Fermi (2.0) cuda device on 64-bit Linux with 32bit device code

FROM THE NVIDIA “Tuning CUDA Applications for Fermi” MANUAL:
“32-bit versus 64-bit Device Code
If you build your application in 64-bit mode (either by passing -m64 to nvcc or by specifying neither –m64 nor –m32 when compiling on a 64-bit machine), e.g., to gain access
to more than 4GB of system memory, be aware that nvcc will compile both the host code and the device code in 64-bit mode for devices of compute capability 2.0. While this works,
the larger pointers in the device code incur a performance penalty for the device (because of the extra space those pointers occupy in the register file, among other reasons). If you are not targeting GPUs with large amounts of video memory that can take advantage of a 64-bit address space, then this performance penalty is unnecessary. To avoid it, you should
separate out the compilation of your host code from your device code and compile the device code in 32-bit mode.”

How do the above? How about a simple example?
My experience is the above does not work.
The cu files are included as if they were headers. The objects appear to be intermediate in nature. How can they be built using -m32 and then kept and later linked to the CPU code?

Thank you for your help

Build the cuda files with [font=“Courier New”]-Xopencc=-m32[/font] to set their width separately from the host files. Remember that you now have to be very careful as variable sizes will differ between host and GPU.
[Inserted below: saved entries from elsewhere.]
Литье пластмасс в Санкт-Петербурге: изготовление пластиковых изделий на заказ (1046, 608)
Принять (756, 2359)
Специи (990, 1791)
I also vaguely remember that Tim Murray once posted on the forum that this will not work anymore in a future release (which might well be 3.2 already).

Thanks for the reply. For now I’ll just run with 64 bit pointers. I was able to generate object files and link them statically but the program would not run. I also don’t want to do something that will not be supported in the future. Nonetheless, any other comments on this are appreciated. We need all the performance we can get…

A i came across the same issue for testing purpose. I simply build on my 64bits ubuntu two codes: one fully 64bits (on CPU an GPU side) and one fully 32bits. Obviously for building your 32bits code on a 64bits machine you need to install the 32bits compatibility packages you need.